- [About this exercise]: Transcribe the full listing with no word altered.

- [Dataset records]:
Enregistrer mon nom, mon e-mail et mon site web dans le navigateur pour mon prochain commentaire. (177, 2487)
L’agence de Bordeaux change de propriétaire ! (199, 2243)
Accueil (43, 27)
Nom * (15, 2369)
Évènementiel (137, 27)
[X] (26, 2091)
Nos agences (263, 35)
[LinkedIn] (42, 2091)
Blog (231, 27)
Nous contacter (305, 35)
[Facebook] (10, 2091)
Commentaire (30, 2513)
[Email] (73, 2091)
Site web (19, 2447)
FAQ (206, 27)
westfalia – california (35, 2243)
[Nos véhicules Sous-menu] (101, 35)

- [Answer section]:
Enregistrer mon nom, mon e-mail et mon site web dans le navigateur pour mon prochain commentaire. (177, 2487)
L’agence de Bordeaux change de propriétaire ! (199, 2243)
Accueil (43, 27)
Nom * (15, 2369)
Évènementiel (137, 27)
[X] (26, 2091)
Nos agences (263, 35)
[LinkedIn] (42, 2091)
Blog (231, 27)
Nous contacter (305, 35)
[Facebook] (10, 2091)
Commentaire (30, 2513)
[Email] (73, 2091)
Site web (19, 2447)
FAQ (206, 27)
westfalia – california (35, 2243)
[Nos véhicules Sous-menu] (101, 35)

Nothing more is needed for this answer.